## ALS Implicit Collaborative Filtering - binary ratings

https://medium.com/radon-dev/als-implicit-collaborative-filtering-5ed653ba39fe

In [1]:
import import_ipynb

In [2]:
from evaluation import DCG
from evaluation import nDCG
from evaluation import R_Precision
from time import time

importing Jupyter notebook from evaluation.ipynb
DCG = 0.5
IDCG = 1.0
nDCG = 0.5


In [3]:
import sys
import pandas as pd
import numpy as np
import scipy.sparse as sparse
import random
import implicit

from sklearn.preprocessing import MinMaxScaler
from scipy.sparse.linalg import spsolve

# Recomendation and evaluation functions

In [18]:
#---------------------
# FIND SIMILAR ITEMS
#---------------------

def similar_items(seed_track, top_n):
    track_id = D_track_id[seed_track] #["Lose Control (feat. Ciara & Fat Man Scoop)", "Missy Elliott"]
    n_similar =  top_n

    # Use implicit to get similar items.
    similar = model.similar_items(track_id, n_similar)
    
    similar_i = []
    
    # Print the names of our most similar artists
    for item in similar:
        idx, score = item
        track_uri = data.track_uri.loc[data.track_uri_id == idx].iloc[0]
        #print(data.track_uri.loc[data.track_uri_id == idx].iloc[0], D_desc[track_uri])
        similar_i.append(data.track_uri.loc[data.track_uri_id == idx].iloc[0])
    return similar_i

In [20]:
#------------------------------
# CREATE USER RECOMMENDATIONS
#------------------------------

def create_recs(pid,N):
    """
    returna list
    """
    
    pid_id = pid

    # Use the implicit recommender.
    recommended = model.recommend(pid_id, sparse_user_item, N=N)

    tracks = []
    scores = []
    desc = []

    # Get artist names from ids
    for item in recommended:
        idx, score = item
        tracks.append(data.track_uri.loc[data.track_uri_id == idx].iloc[0])
        scores.append(score)
        #desc.append(D_desc[data.track_uri.loc[data.track_uri_id == idx].iloc[0]])

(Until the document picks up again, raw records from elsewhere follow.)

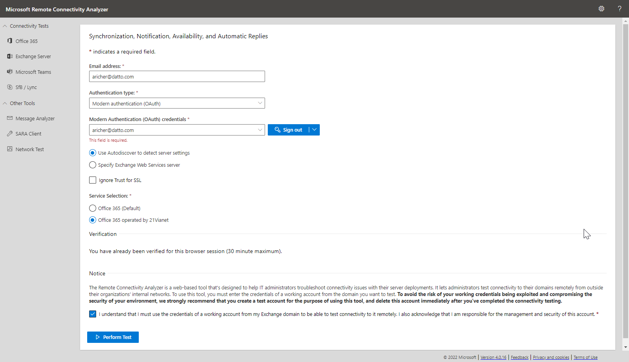Open the Sign out split-button arrow
Screen dimensions: 629x362
[x=314, y=130]
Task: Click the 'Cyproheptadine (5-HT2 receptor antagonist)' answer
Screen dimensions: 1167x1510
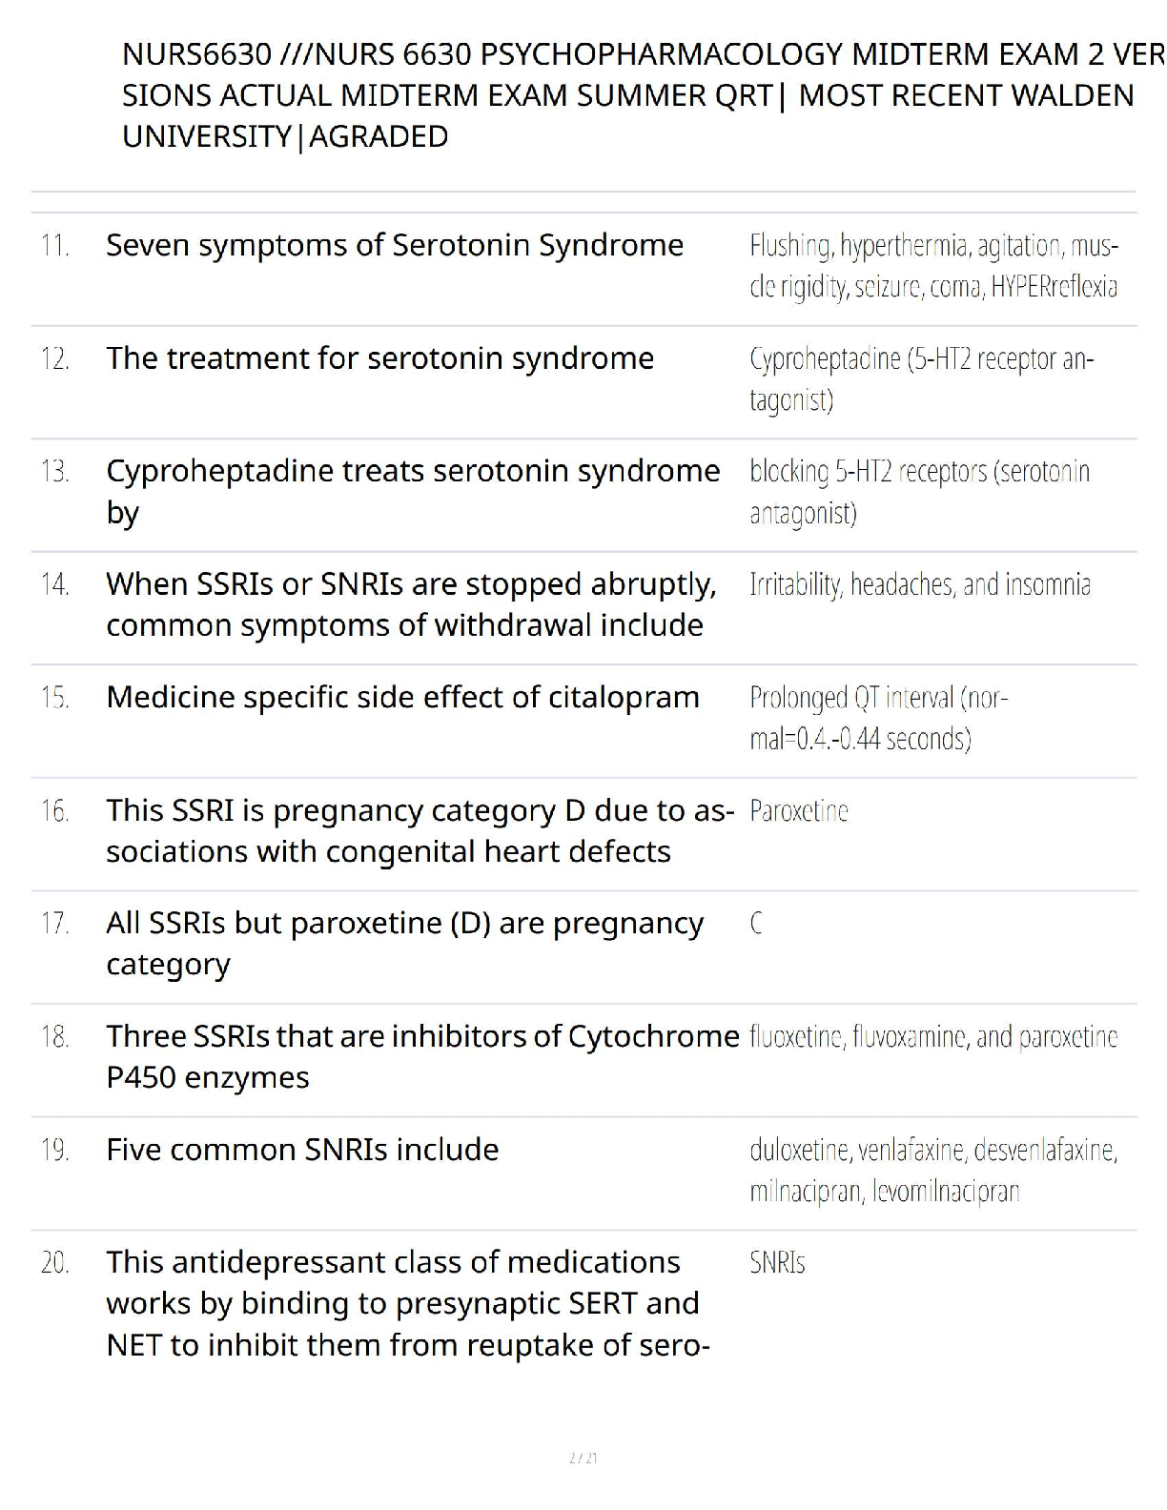Action: (x=921, y=378)
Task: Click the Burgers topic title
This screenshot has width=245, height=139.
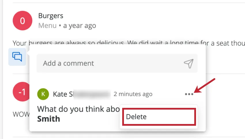Action: point(51,16)
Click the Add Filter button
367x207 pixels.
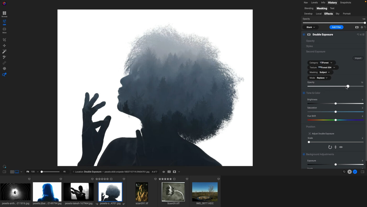[x=336, y=27]
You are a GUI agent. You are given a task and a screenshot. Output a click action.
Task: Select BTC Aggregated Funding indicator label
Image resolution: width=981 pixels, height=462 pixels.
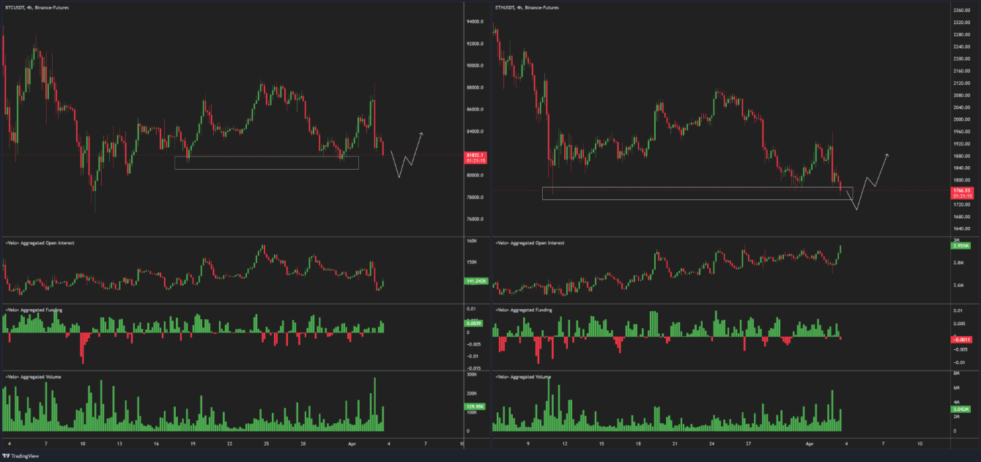(34, 310)
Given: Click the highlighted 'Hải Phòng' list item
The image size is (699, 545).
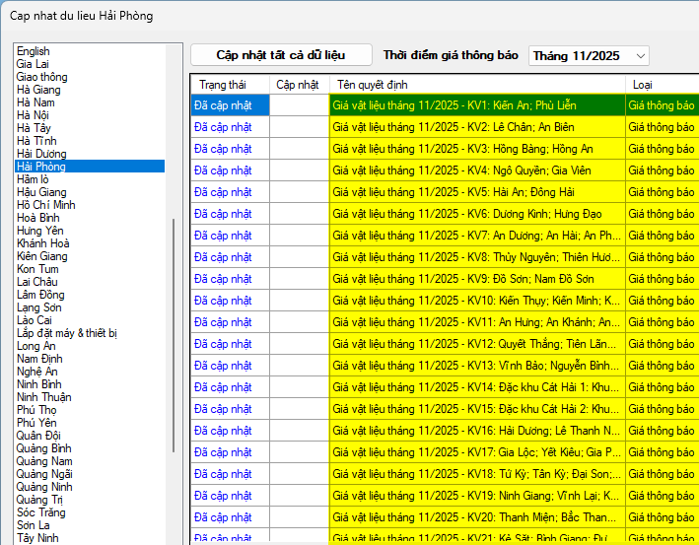Looking at the screenshot, I should [x=40, y=167].
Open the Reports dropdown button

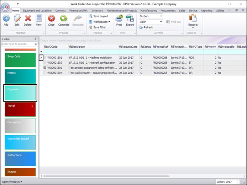click(x=193, y=22)
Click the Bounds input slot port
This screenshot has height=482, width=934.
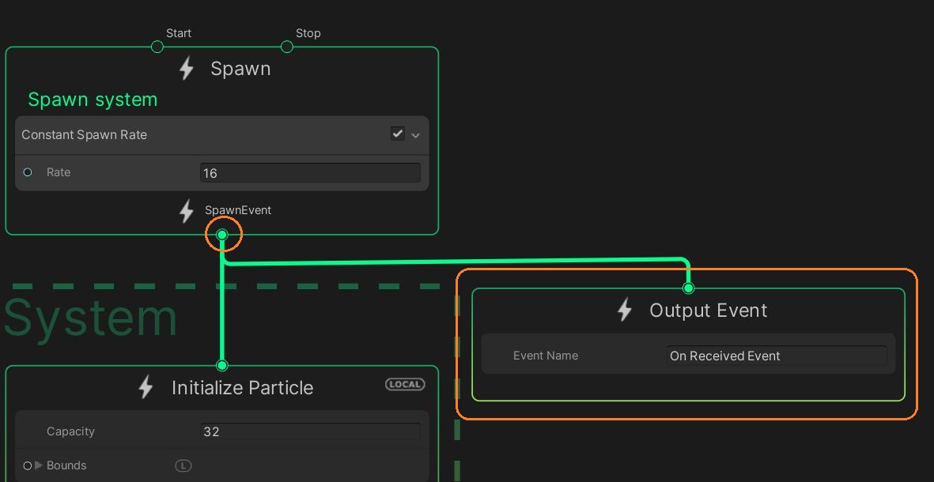click(x=28, y=465)
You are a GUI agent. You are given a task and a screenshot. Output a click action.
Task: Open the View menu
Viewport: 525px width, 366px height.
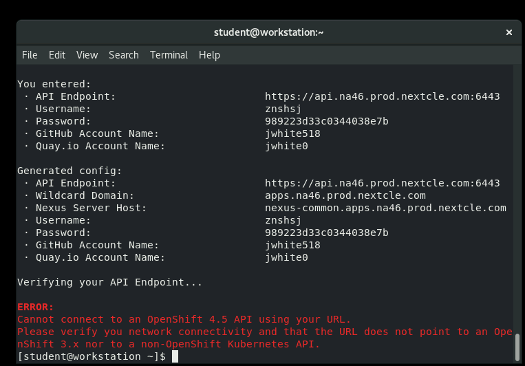click(x=87, y=55)
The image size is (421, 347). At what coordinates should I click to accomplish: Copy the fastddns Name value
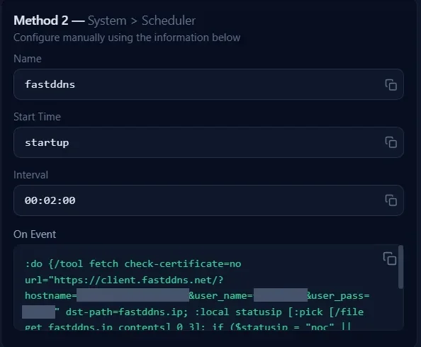(391, 85)
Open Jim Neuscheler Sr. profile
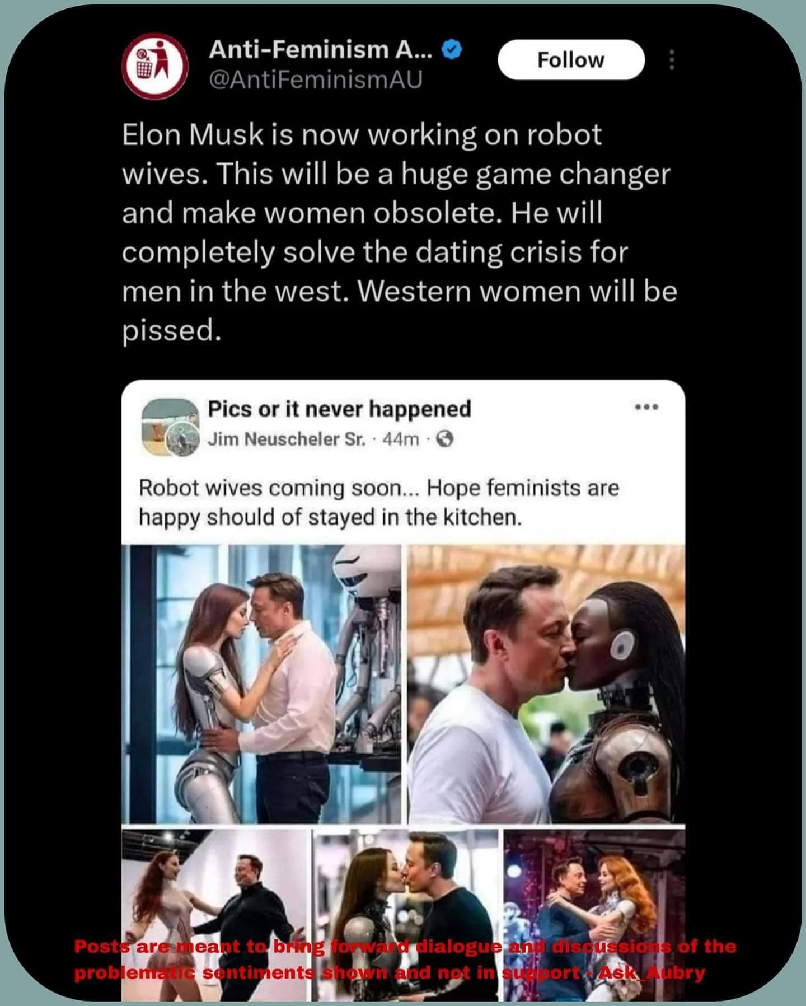This screenshot has height=1006, width=806. (x=286, y=439)
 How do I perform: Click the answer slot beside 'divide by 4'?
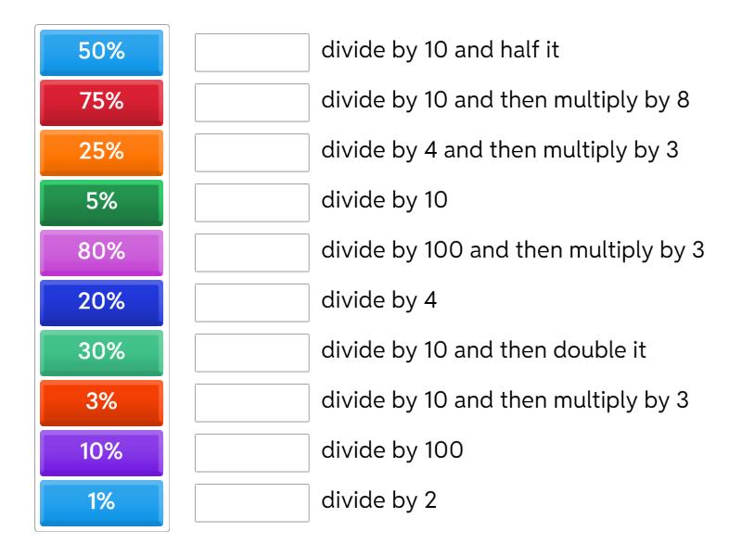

    # Create a dataframe of artist names and scores
    #recommendations = pd.DataFrame({'track_uris': tracks, 'score': scores})

    return tracks

In [22]:
#----------------------------------------------
# CREATE USER RECOMMENDATIONS WITH DESCRIPTION
#----------------------------------------------

def create_recs_with_description(pid,N):
    pid_id = pid

    # Use the implicit recommender.
    recommended = model.recommend(pid_id, sparse_user_item, N=N)

    tracks = []
    scores = []
    desc = []

    # Get artist names from ids
    for item in recommended:
        idx, score = item
        tracks.append(data.track_uri.loc[data.track_uri_id == idx].iloc[0])
        scores.append(score)
        desc.append(D_desc[data.track_uri.loc[data.track_uri_id == idx].iloc[0]])

    # Create a dataframe of artist names and scores
    recommendations = pd.DataFrame({'track_uris': tracks, 'score': scores, 'description':desc})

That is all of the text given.